Indeed, the designs were a marvel of intarsia, laces and embroideries, a testimony of the exquisite manual skills of the Fendi artisans. Close up during a preview, the precision of these embellishments was mesmerizing.
“Fendi is a tactile, soft brand, because it was born as a furrier, so the material is fundamental here. Often you think of shapes and lines when you think of couture, as the materials were not an influence, but at Fendi, it’s the other way around, because the brand’s couture started from a specific material and not from shape or construction,” said Chiuri. (The Bar jacket at Dior, which Chiuri exited last year, came to mind). “The only way to do couture at Fendi is to align its essential values and elements, with shapes adapting to the materials. It is quite unique in this sense.”

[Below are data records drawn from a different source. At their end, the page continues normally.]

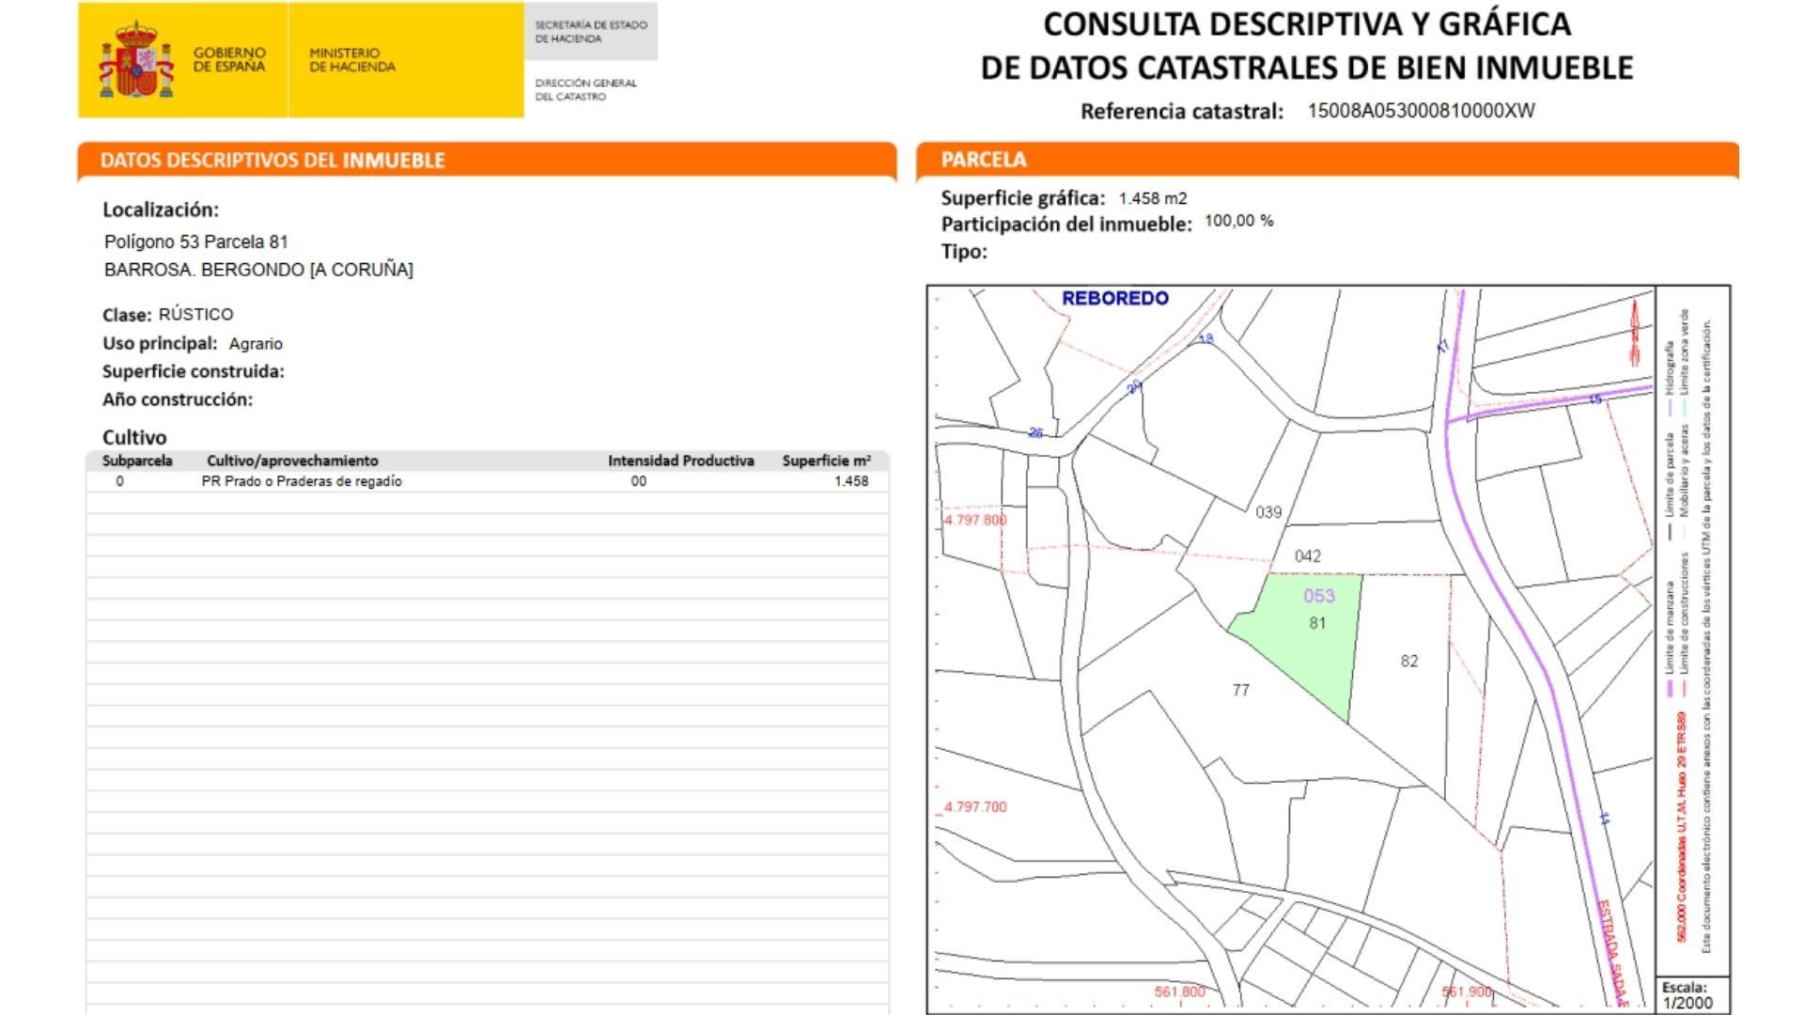Viewport: 1804px width, 1015px height.
Task: Click the 042 parcel label
Action: click(x=1307, y=556)
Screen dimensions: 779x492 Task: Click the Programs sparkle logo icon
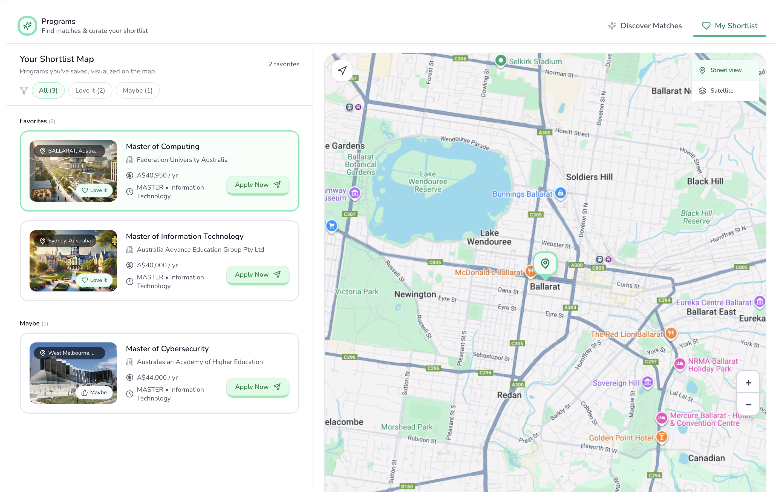pyautogui.click(x=27, y=26)
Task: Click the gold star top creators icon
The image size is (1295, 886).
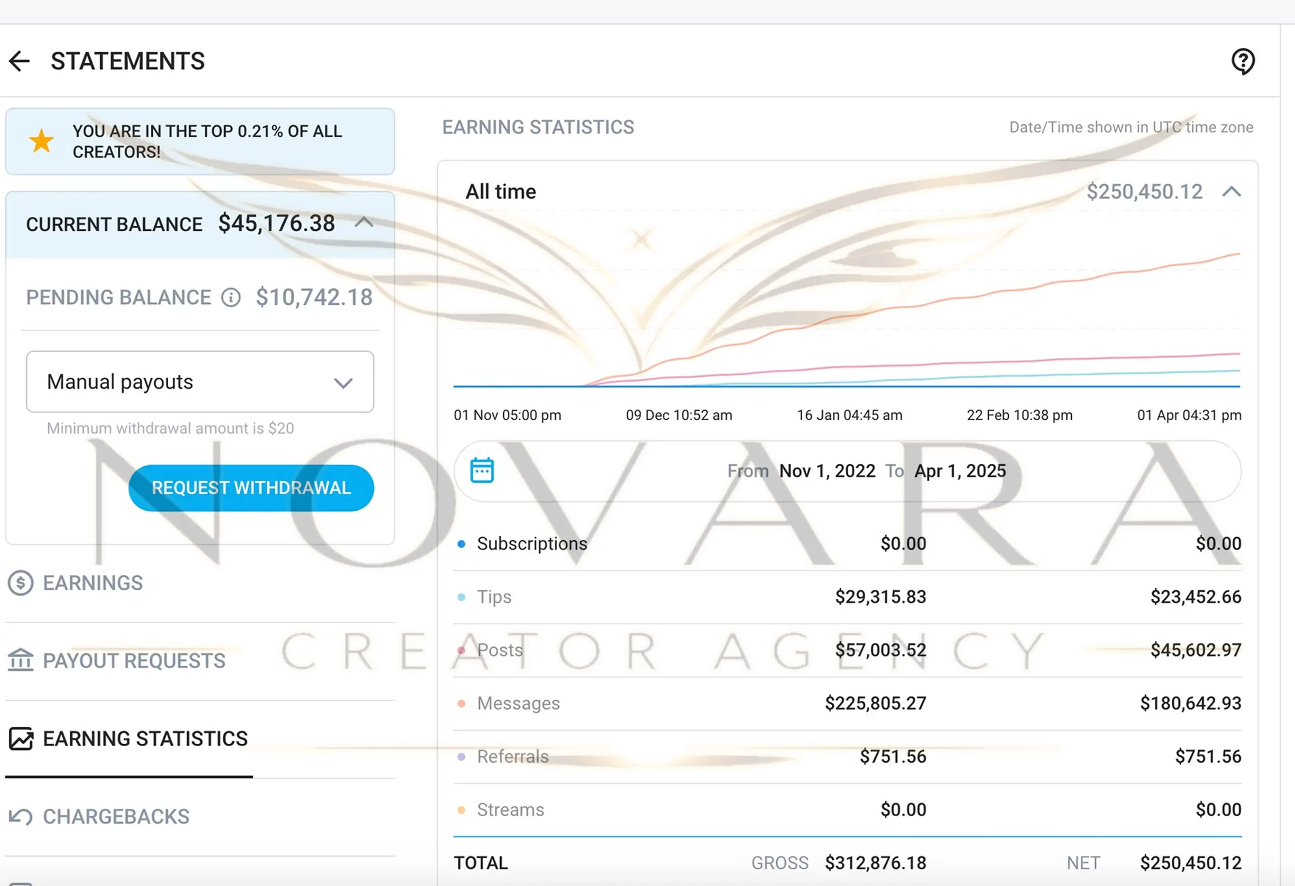Action: [41, 141]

She believes that “those who approach couture are looking for the experience of the clothes on the body and not because they are influenced by images.” To be sure, these are sophisticated garments that murmur rather than scream, to be appreciated for their refined polish — although Chiuri also indulged in some sensual transparencies.
Just as Lagerfeld and the formidable Fendi sisters — Paola, Alda, Carla, Franca and Anna — deconstructed the traditional fur coats in the 1960s and 1970s, Chiuri did all she could to offer clothes that do not constrain, “enveloping the body,” she said, and were as light as possible, such as a georgette dress with inlays in black and white strips of leather, another core material of the house. “This dress is an example of couture, it has to be constructed and reproportioned around each specific body, or this graphic motif would not be placed centrally,” Chiuri pointed out.
The kimono was a starting point, revisited in jackets with sartorial details and coats for women and men — continuing the shared wardrobe concept of her fall ready-to-wear collection — in velvet or grain de poudre and lined in silk. Soft drapes contributed to sculptural silhouettes and dramatic cuts helped achieve super light coats and capes — the latter a clear reference to papal imagery so connected to Rome. Panne velvet was revisited in a soft Smoking. A mixed media trench was made with a very light cashmere worked double, unlined, with fur and leather intarsia details.
Tulle also formed the structure of cloaks, and intricate Deco arabesques on some of the dresses were references to Bauhaus and the Vienna Secession movement that influenced Lagerfeld over the years. A floor-length coat made with leftover fur and leather scraps that were turned into a floral motif was an absolute show-stopper and proof of the virtuosity of the artisans in a collaboration between the ateliers the designer was especially proud of.
The color palette hinged on black and parchment, one of the brand’s signature materials linked to its early days of luggage-making and also explored in the cruise 2027 collection. A pantsuit in this hue was highly representative of the 1970s and Lagerfeld’s admiration for Marlene Dietrich and the Fendi sisters, emancipated, free working women.
“My intention was to do couture for today, for women of today also because the Fendi sisters always represented contemporary women, it was their attitude. I worked with all of them, and even today you see this contemporary attitude. They are not nostalgic, they live in their times. To me, they are a point of reference on how to approach life. Their background is not so far from mine,” said Chiuri, who kicked off her career at Fendi in 1989, before moving to Valentino and then Dior.
Chiuri clearly feels at home at Fendi, and is influenced by its history, by those who made it a successful brand and by the city of Rome. “I have had the opportunity to work with the founders of brands and felt their constructive spirit, there was no deadline, it was creativity in progress so we could experiment with fabrics in unusual combinations which leads to novelty,” she said. Lessons that have served her well.